Methodologically, Prébin looks closely at a popular television show mediating first meetings between adoptees and their birth families with [End Page 152] a specific theoretical interest in kinship and media. Informed by her own experience as an adult adoptee—the author was adopted by a French family at age four and unexpectedly met her birth family at the age of twenty-one while participating in a summer school for transnational adoptees in Seoul in 1999—and two years of research in Seoul in 2003 and 2004, she conveys vivid ethnographic sketches of the field. Even though the author introduces the diverse life experiences of adoptees, including her own experience, throughout the book, the analytical focus of the ethnography is directed at the South Korean side of transnational adoption.

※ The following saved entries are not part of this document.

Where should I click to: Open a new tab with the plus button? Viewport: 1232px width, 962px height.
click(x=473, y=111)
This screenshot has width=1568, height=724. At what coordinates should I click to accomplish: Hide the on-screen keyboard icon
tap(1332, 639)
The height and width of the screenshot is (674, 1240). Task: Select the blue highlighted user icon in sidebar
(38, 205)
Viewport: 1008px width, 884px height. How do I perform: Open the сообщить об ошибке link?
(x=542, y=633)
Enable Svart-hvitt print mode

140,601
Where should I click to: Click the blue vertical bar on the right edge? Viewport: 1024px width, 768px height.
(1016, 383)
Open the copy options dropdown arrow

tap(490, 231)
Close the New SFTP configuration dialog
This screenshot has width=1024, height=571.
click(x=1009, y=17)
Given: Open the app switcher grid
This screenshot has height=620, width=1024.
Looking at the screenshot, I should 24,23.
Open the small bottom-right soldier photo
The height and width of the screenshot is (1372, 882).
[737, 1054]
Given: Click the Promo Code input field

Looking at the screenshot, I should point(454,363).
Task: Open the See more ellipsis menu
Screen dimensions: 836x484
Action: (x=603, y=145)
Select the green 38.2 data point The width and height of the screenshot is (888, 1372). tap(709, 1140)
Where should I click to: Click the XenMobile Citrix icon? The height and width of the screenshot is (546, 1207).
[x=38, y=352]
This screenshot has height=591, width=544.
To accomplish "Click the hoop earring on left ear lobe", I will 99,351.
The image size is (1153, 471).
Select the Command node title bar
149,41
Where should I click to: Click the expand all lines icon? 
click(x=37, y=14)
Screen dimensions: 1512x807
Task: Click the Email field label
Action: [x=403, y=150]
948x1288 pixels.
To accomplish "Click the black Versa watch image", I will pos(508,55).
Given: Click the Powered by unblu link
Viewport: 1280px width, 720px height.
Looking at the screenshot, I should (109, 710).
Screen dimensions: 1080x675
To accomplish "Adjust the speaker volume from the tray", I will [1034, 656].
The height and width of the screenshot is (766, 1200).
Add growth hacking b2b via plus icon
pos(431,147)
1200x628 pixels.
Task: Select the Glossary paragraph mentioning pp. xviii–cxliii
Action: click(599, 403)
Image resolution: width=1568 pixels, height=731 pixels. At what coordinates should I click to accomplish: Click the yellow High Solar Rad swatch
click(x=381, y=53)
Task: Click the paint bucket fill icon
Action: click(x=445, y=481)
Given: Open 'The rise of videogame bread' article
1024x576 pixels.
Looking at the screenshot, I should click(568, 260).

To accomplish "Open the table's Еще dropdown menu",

The book is divided into two parts composed of five chapters respectively, including an introduction and a conclusion. The first part of the book depicts highly staged and ritualized meetings between adoptees and their birth families. The latter part illustrates how their relationships evolve in the aftermath. Chapters 1 and 2 provide a historical overview of South Korea’s transnational adoption and the changing discourses on transnational adoptees. Prébin argues that the South Korean state began to rearticulate transnational adoptees as valuable members of the community of diasporic overseas Koreans as the country joined the advanced nations in a rapidly globalizing world. Contrary to the official positive discourses on transnational adoptees, however, Prébin advances, foreign adoptees are viewed as “ambiguous beings [. . .] with scorn and pity or with envy” (p. 47) in the real interactions between adoptees and South Koreans...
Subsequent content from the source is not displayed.